WHAT YOU NEED TO DO —
Given the entries that follow, write out exactly the lines starting at the one containing "Tuotteet (1087, 66)" and ending at the one containing "Systeemiruuvi Clip- aluslevy, 3mm (1441, 804)", both ends included, and only those.

(Beginning of DATA PROVIDED)

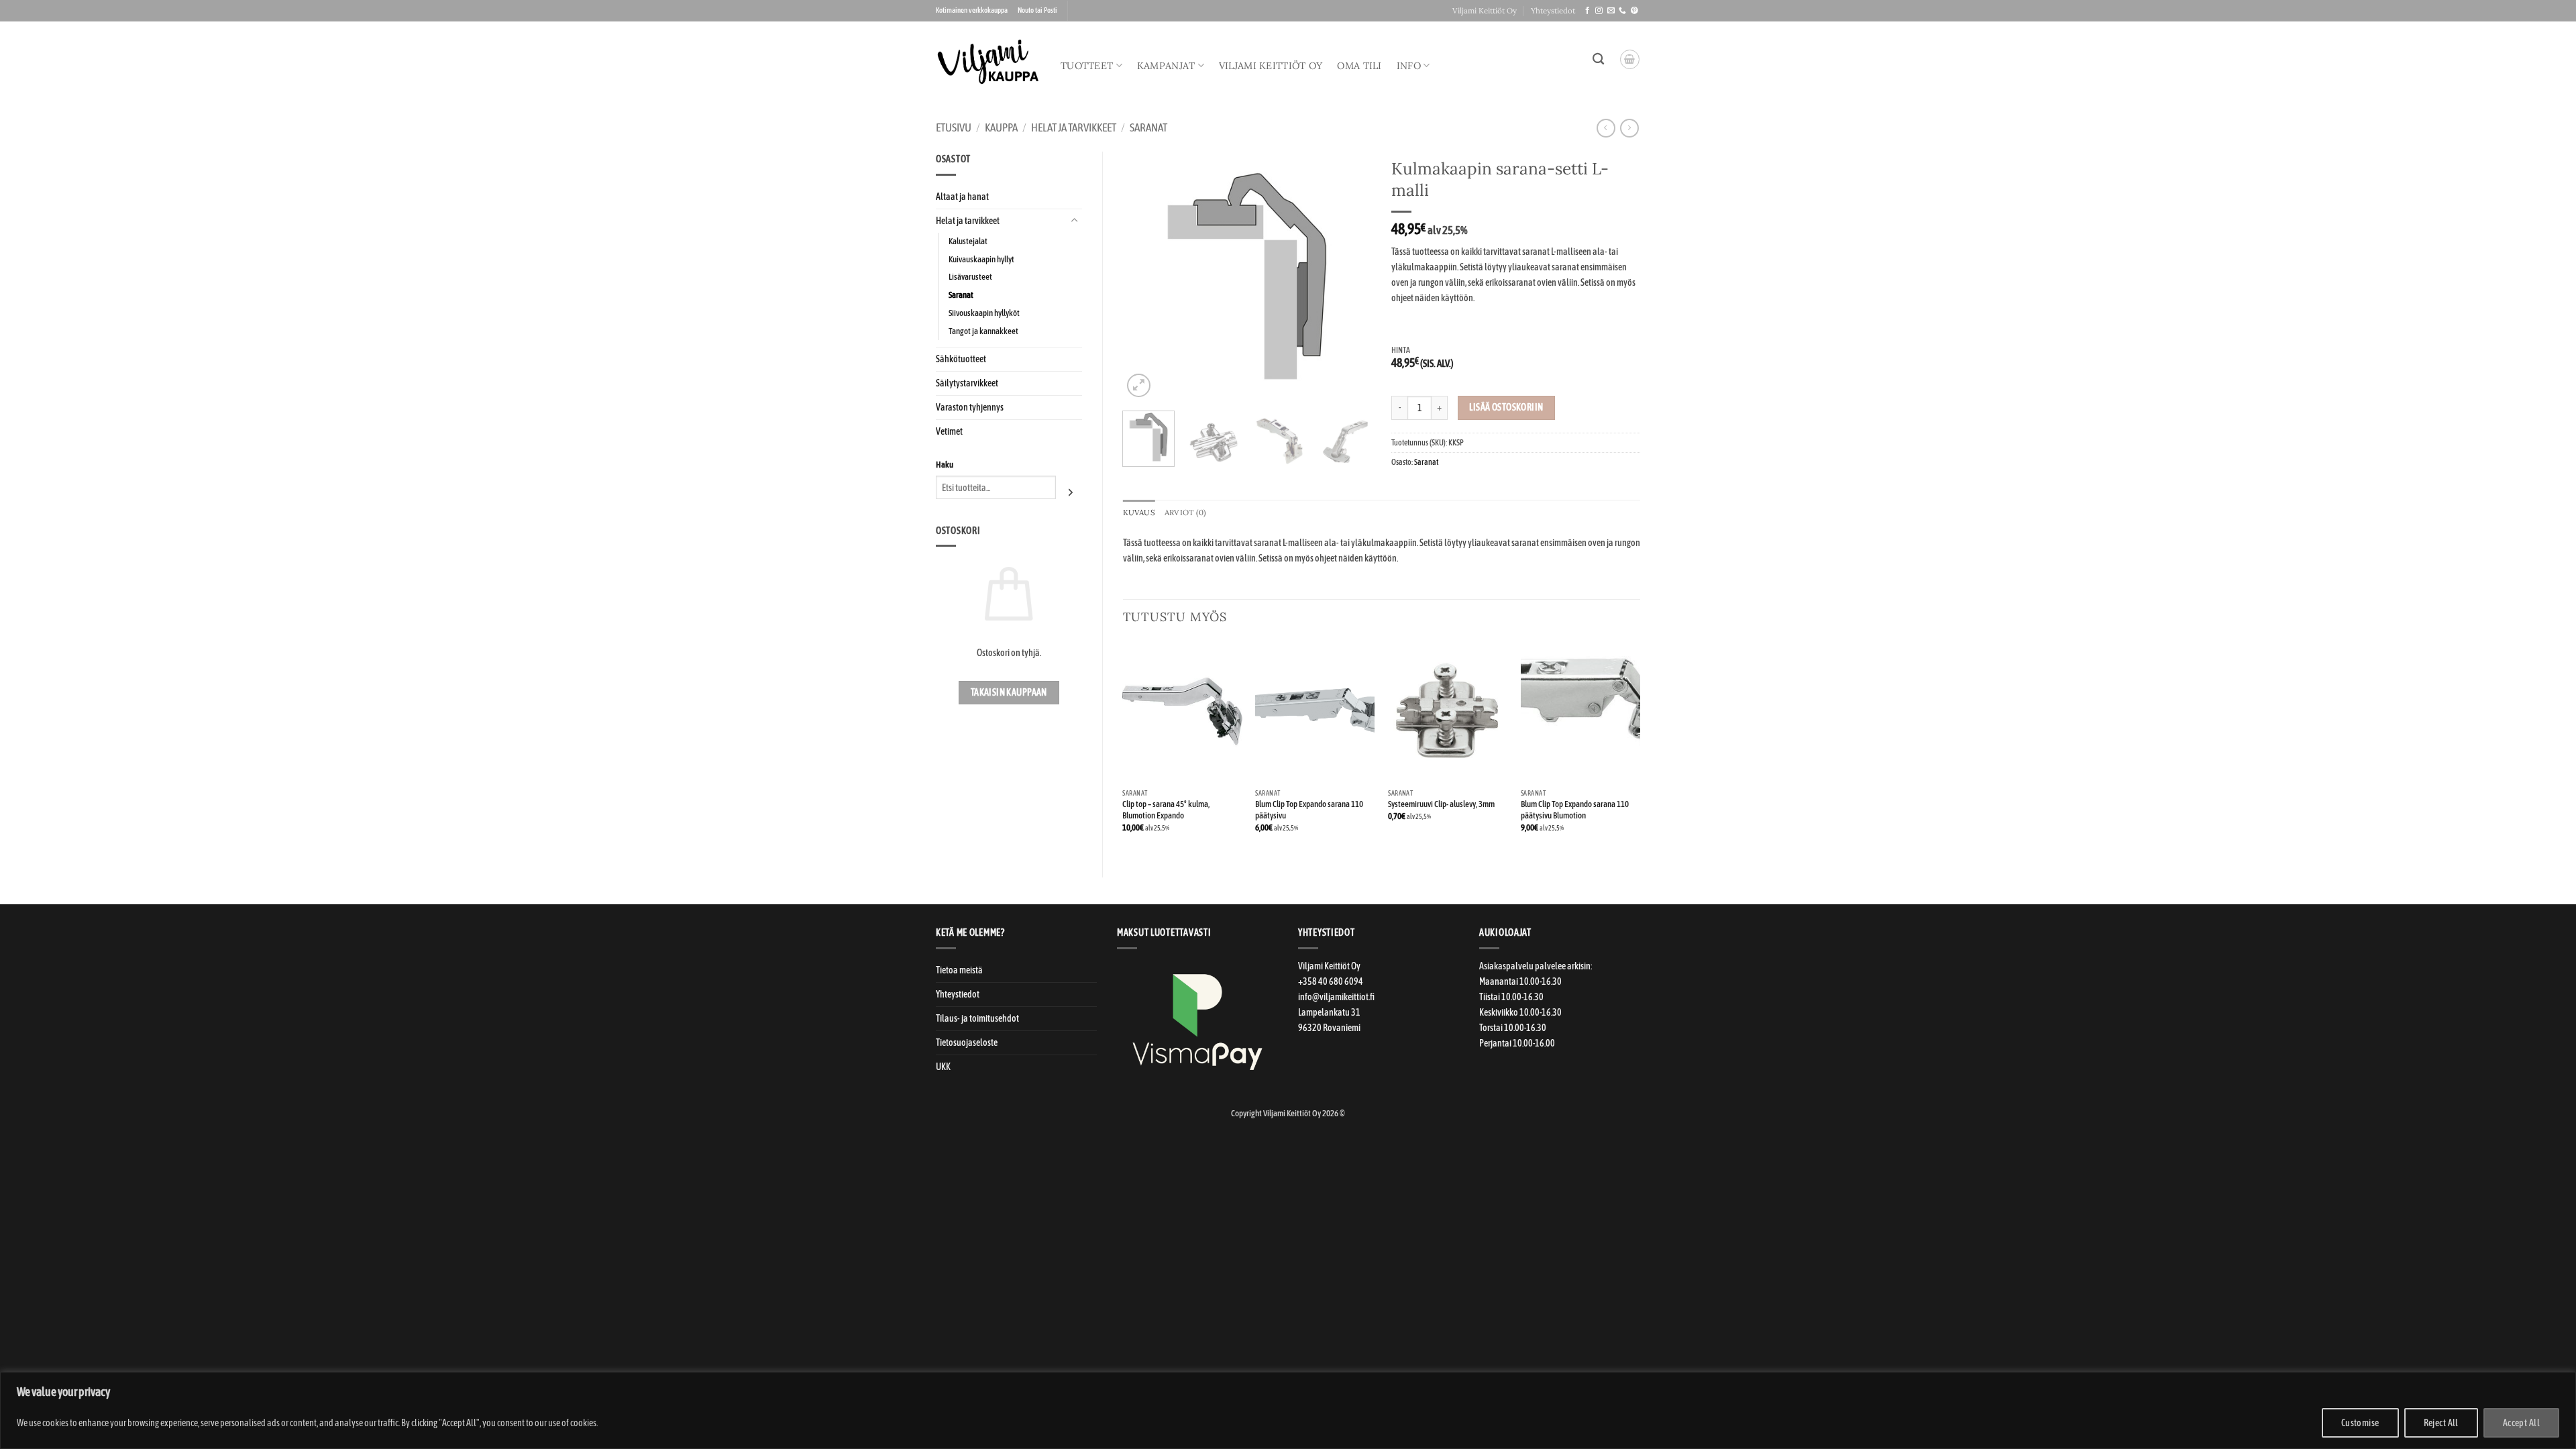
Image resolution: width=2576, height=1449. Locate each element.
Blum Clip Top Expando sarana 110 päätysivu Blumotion (1575, 809)
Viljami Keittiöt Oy (1484, 10)
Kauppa (1001, 127)
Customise (2360, 1422)
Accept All (2521, 1422)
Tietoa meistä (959, 970)
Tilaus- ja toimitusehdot (977, 1018)
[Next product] (1606, 128)
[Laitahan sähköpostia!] (1611, 11)
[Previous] (1144, 276)
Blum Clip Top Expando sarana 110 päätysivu (1309, 809)
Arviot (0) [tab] (1185, 512)
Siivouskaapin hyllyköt (984, 313)
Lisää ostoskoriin (1506, 407)
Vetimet (949, 431)
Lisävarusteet (970, 277)
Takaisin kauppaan (1009, 692)
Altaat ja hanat (962, 196)
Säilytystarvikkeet (967, 383)
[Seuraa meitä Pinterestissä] (1634, 11)
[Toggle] (1074, 220)
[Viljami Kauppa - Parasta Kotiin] (988, 62)
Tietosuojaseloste (967, 1042)
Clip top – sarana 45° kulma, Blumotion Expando (1166, 809)
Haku (944, 465)
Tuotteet (1087, 66)
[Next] (1350, 276)
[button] (1630, 59)
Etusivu (953, 127)
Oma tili (1359, 66)
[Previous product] (1629, 128)
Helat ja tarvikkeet (1073, 127)
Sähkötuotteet (961, 359)
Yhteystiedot (1553, 10)
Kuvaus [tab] (1139, 512)
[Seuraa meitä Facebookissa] (1587, 11)
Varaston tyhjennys (970, 407)
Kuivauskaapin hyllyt (981, 259)
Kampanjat (1166, 66)
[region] (1288, 1410)
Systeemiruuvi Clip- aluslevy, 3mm (1441, 804)
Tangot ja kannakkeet (983, 331)
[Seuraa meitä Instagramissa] (1599, 11)
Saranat (1148, 127)
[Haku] (1598, 59)
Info (1409, 66)
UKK (943, 1066)
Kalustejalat (968, 241)
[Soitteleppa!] (1622, 11)
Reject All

(End of DATA PROVIDED)

ANSWER BELOW —
Tuotteet (1087, 66)
[Next] (1350, 276)
[button] (1630, 59)
Etusivu (953, 127)
Oma tili (1359, 66)
[Previous product] (1629, 128)
Helat ja tarvikkeet (1073, 127)
Sähkötuotteet (961, 359)
Yhteystiedot (1553, 10)
Kuvaus [tab] (1139, 512)
[Seuraa meitä Facebookissa] (1587, 11)
Varaston tyhjennys (970, 407)
Kuivauskaapin hyllyt (981, 259)
Kampanjat (1166, 66)
[region] (1288, 1410)
Systeemiruuvi Clip- aluslevy, 3mm (1441, 804)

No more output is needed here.